Sometimes, however, the Redmond-based software giant turns to tactics that can easily be considered way too aggressive against its very own users.
In the past, Windows 10 displayed popups right on the desktop to highlight Edge capabilities, while in some rare cases, the default browser was reset when the operating system was updated.
Microsoft’s efforts to force users to try out and eventually run Edge as their daily drivers have pretty much failed, according to third-party data.
NetMarketShare, which is one of the leading market share data providers on the desktop, shows that Microsoft Edge is being used on a little over 4 percent of PCs, while Google Chrome, which right now is the number one choice in the browser world, has a share of more than 60 percent.
The difference is huge, and despite Microsoft struggling to bring more users to Edge, pretty much everything has been unsuccessful.
And yet, most recently the world’s number one software company has once again turned to tactics that are likely to do more harm than good.
Whenever users attempt to install Google Chrome or Mozilla Firefox, a warning shows up to remind that Microsoft Edge is already there on Windows 10. Microsoft interrupting the installation of third-party browsers is certainly a thing that you didn’t expect, and the company says it’s only an experiment. For the time being, at least, the company wants to see how this new approach is received by the user community.
Microsoft is only trying out this behavior on Windows insider builds, and at this point, there is no plan to include it in the upcoming October 2018 Update launching next month.
However, such an approach can’t do anything good, and even worse, it only fuels the criticism that the software giant receives whenever it tries to promote Edge in a more aggressive manner.
First and foremost, interrupting the installation of third-party browsers can only lead to more frustration among users, as this makes the process as a whole take longer. This eventually affects Windows 10, an operating system that was built on the concept of boosting productivity as much as possible.
Second, by bringing these warnings in Windows 10 preview builds, Microsoft is going after the wrong audience here. Windows insiders are most often power users who are skilled enough to decide which browser they want to use, and such ads aren’t exactly their cup of tea.
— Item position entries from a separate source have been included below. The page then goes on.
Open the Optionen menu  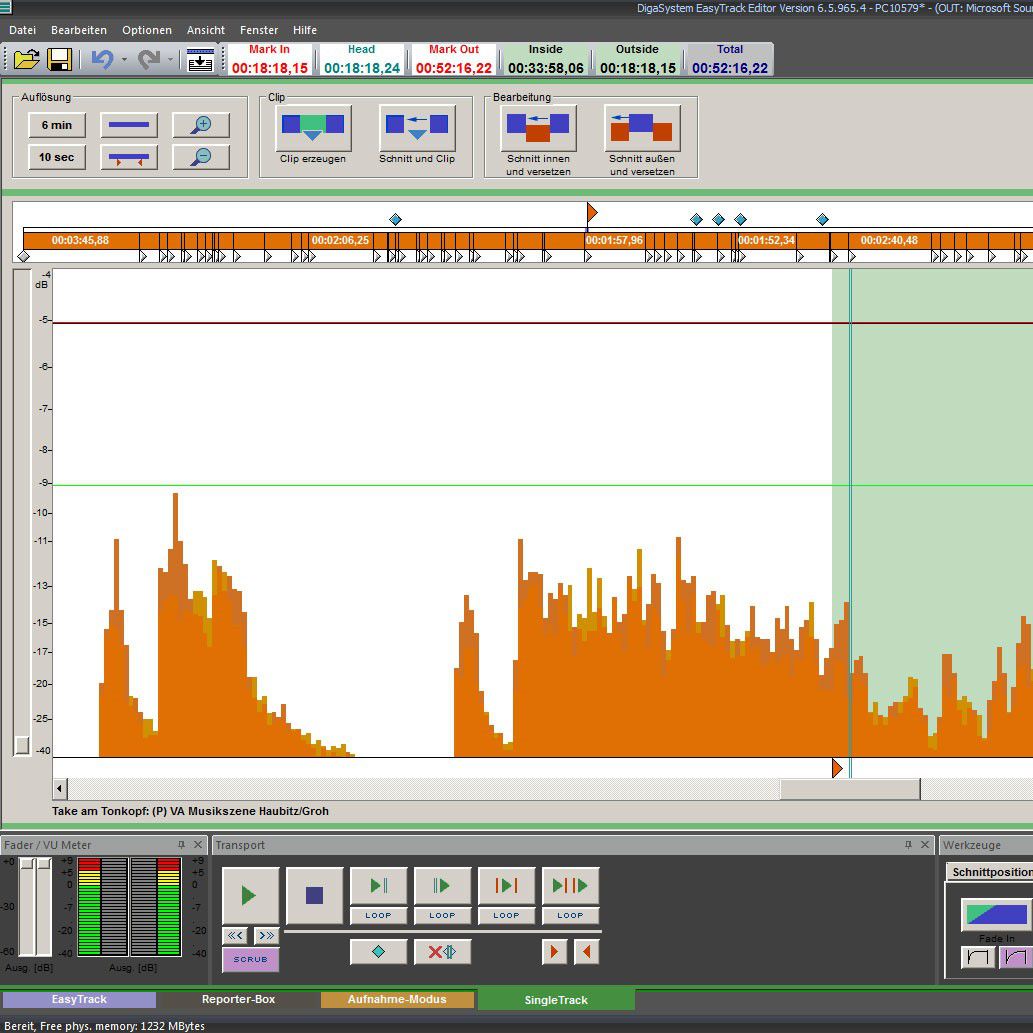point(147,30)
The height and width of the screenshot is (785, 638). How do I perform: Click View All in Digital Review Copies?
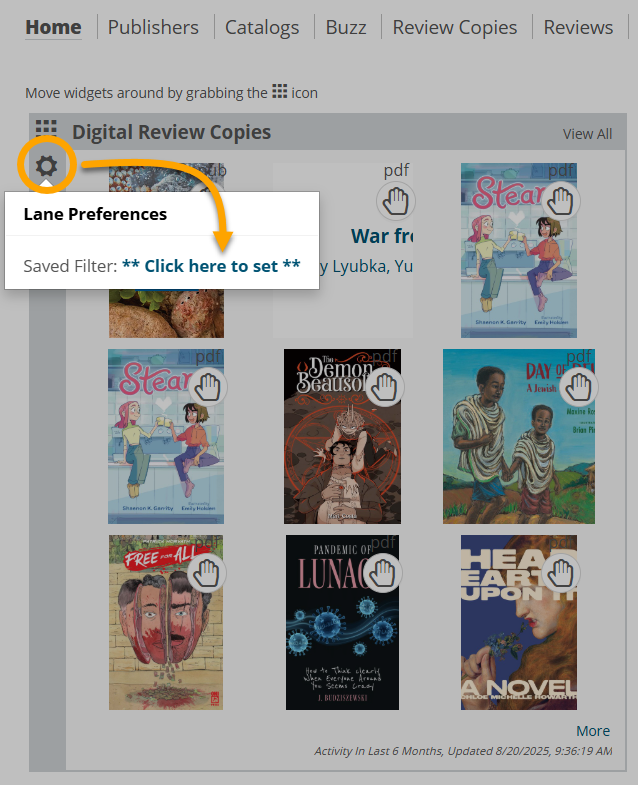(587, 133)
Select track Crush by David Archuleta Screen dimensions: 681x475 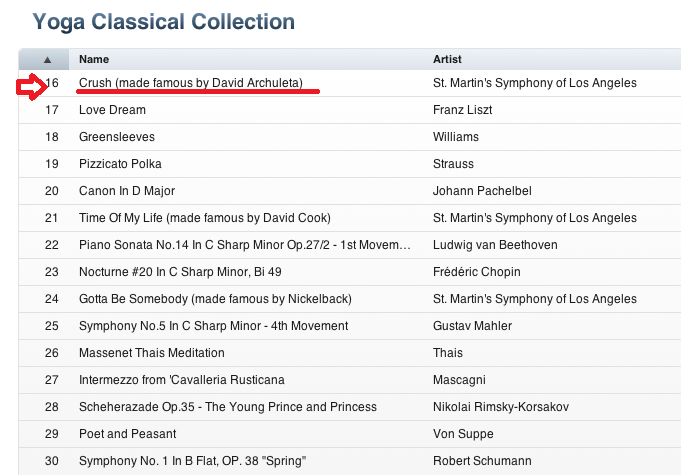coord(190,83)
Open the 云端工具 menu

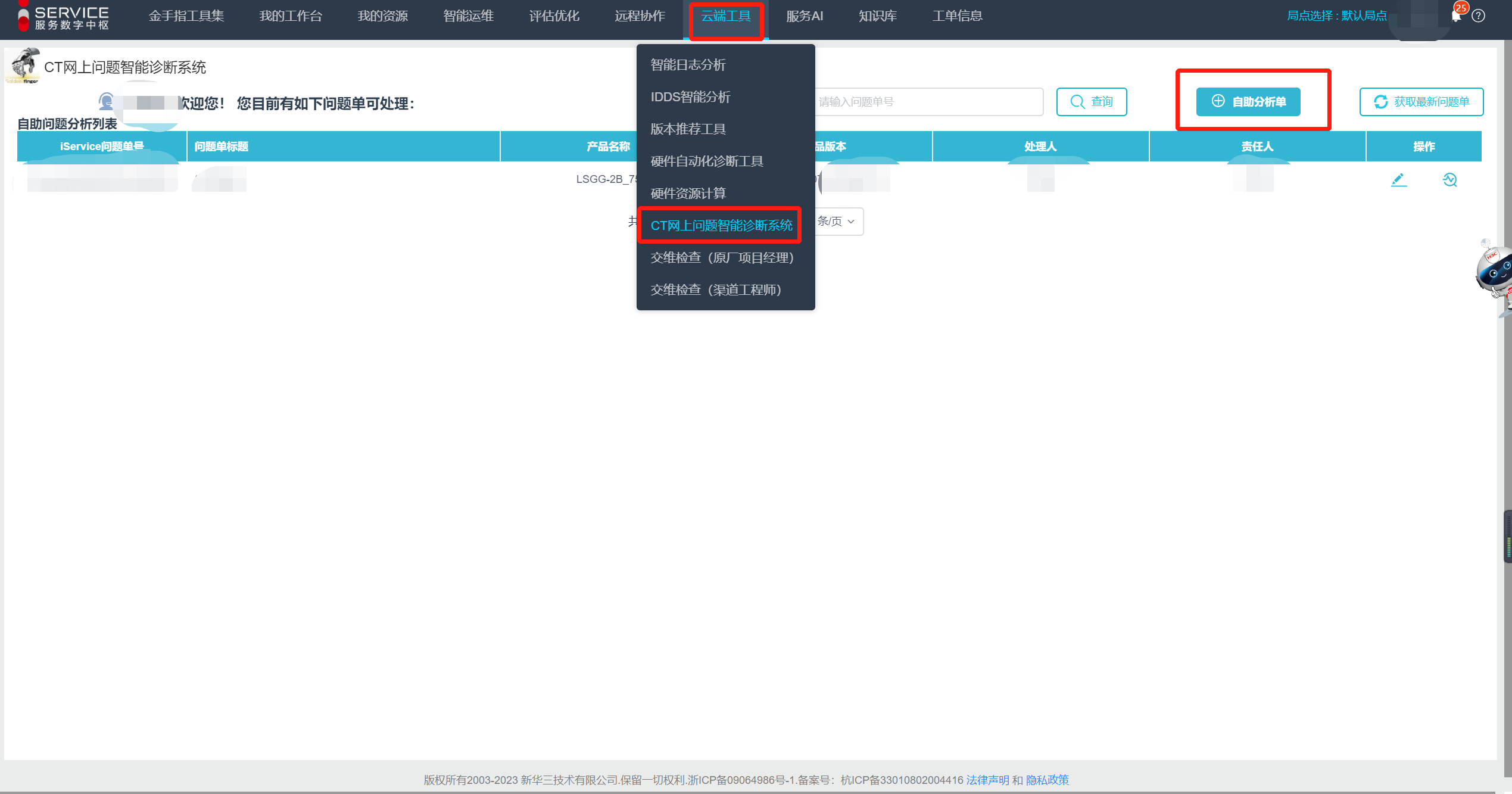click(726, 16)
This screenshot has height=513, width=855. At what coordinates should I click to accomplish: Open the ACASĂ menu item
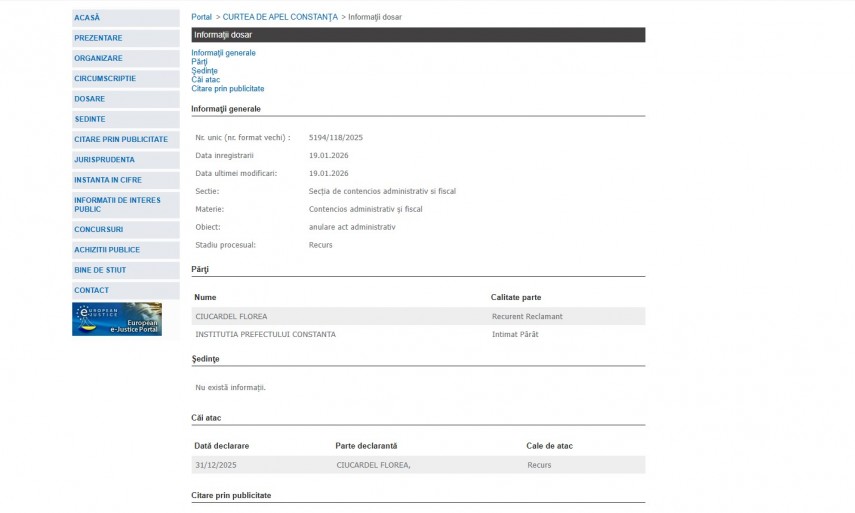click(x=87, y=18)
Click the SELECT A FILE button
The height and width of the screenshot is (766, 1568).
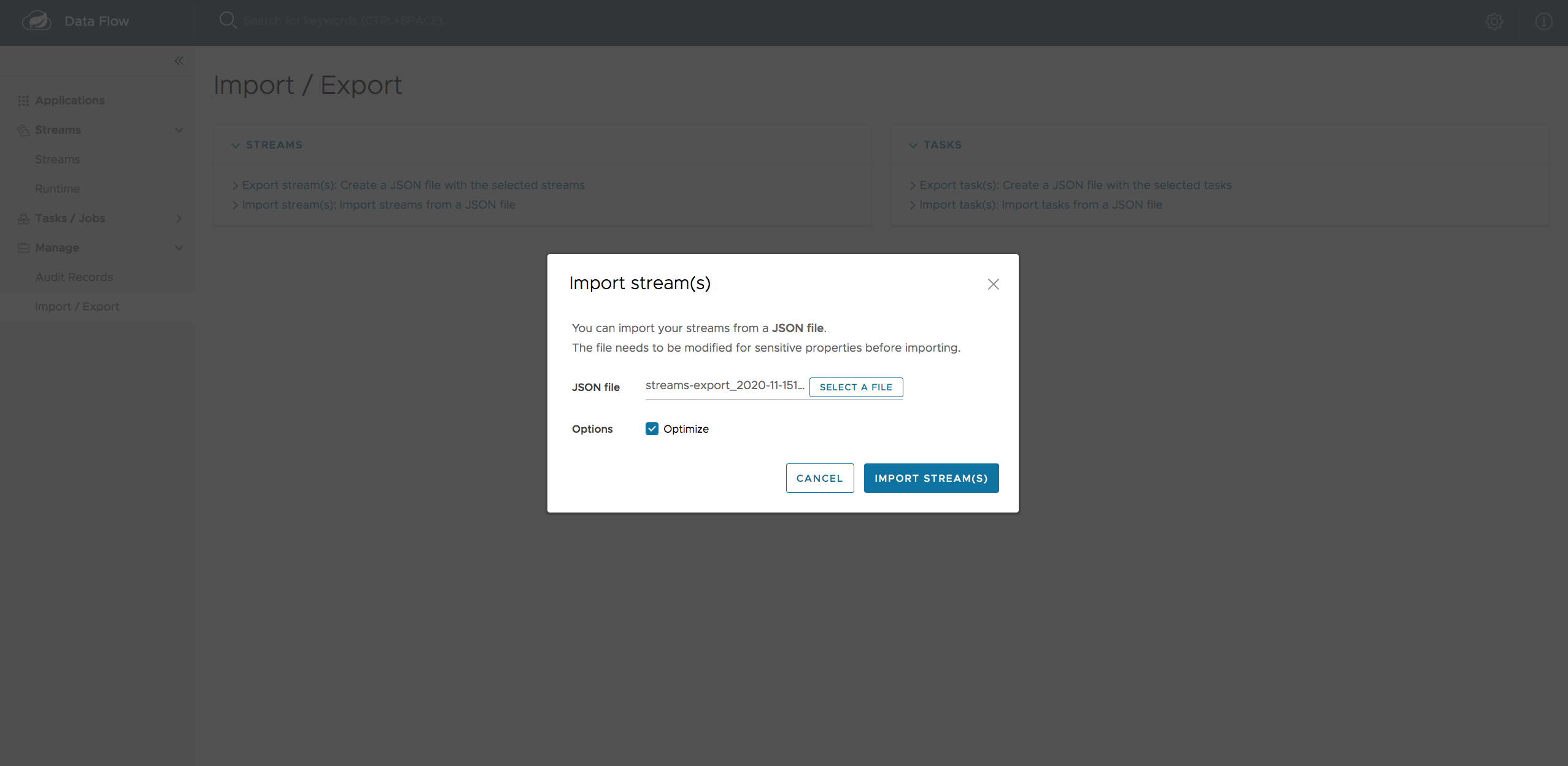pos(856,387)
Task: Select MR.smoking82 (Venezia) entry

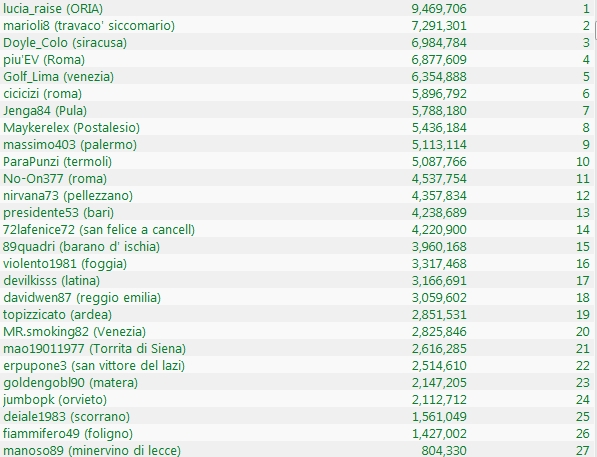Action: [x=297, y=331]
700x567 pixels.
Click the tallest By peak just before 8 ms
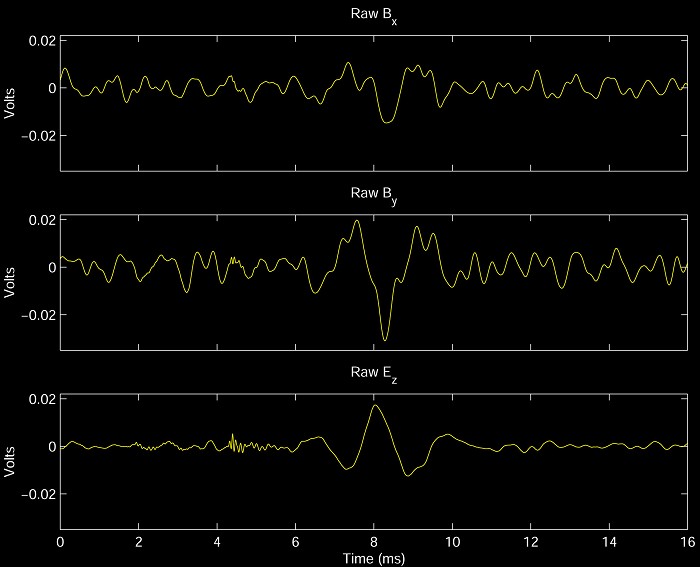357,222
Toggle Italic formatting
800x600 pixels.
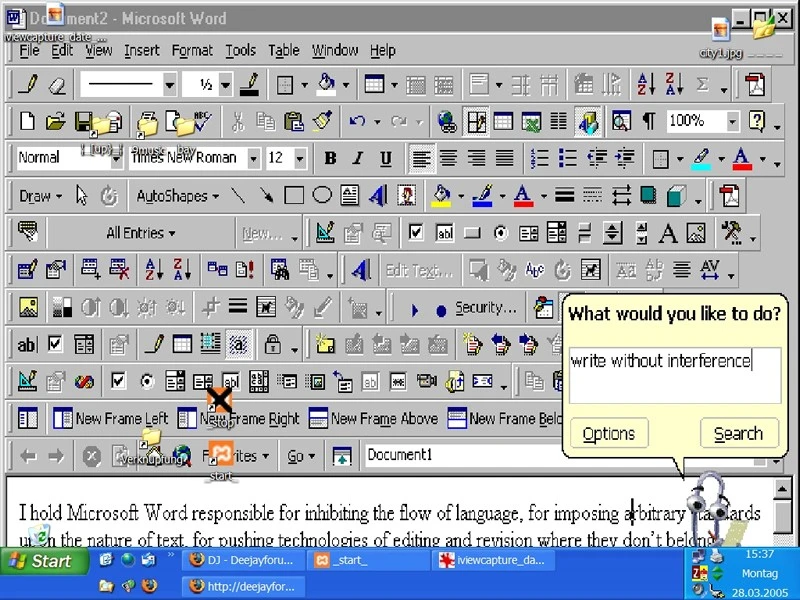click(357, 158)
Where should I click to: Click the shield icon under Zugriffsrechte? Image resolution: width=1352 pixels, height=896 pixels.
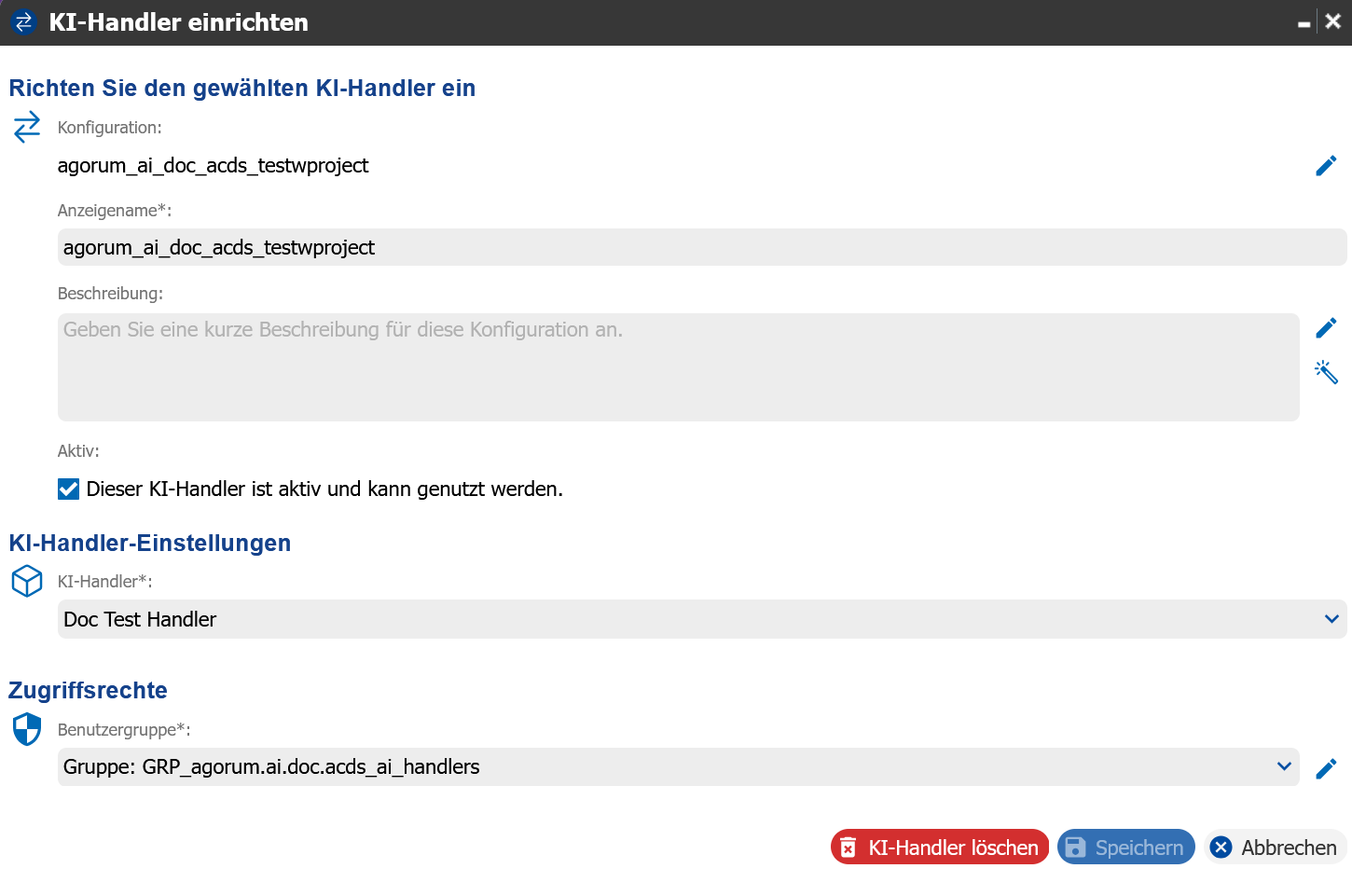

A similar idea was criticized from the very beginning earlier this year when Microsoft wanted to make Edge the default browser for links in its Windows 10 apps. Most of the insiders blasted the company for forcing them to stick with a specific browser, and Microsoft eventually dropped the plan, letting users open links in their default browsers.
If there’s anything to learn from all of this is that forcing a specific app on users is never a good idea, and most of these decisions eventually backfire in one way or another.
For now, Microsoft hasn’t even made this behavior broadly available to insiders, and it’s pretty clear that nobody agrees with it. Fortunately, feedback is still important for the company, so don’t expect this new aggressive push for Microsoft Edge to make it to Windows anytime soon.
On the other hand, the company doesn’t seem too willing to give up on its strategy of making Edge a more widely-used browser one way or another, so expect similar ideas to make it to Windows 10 sooner or later.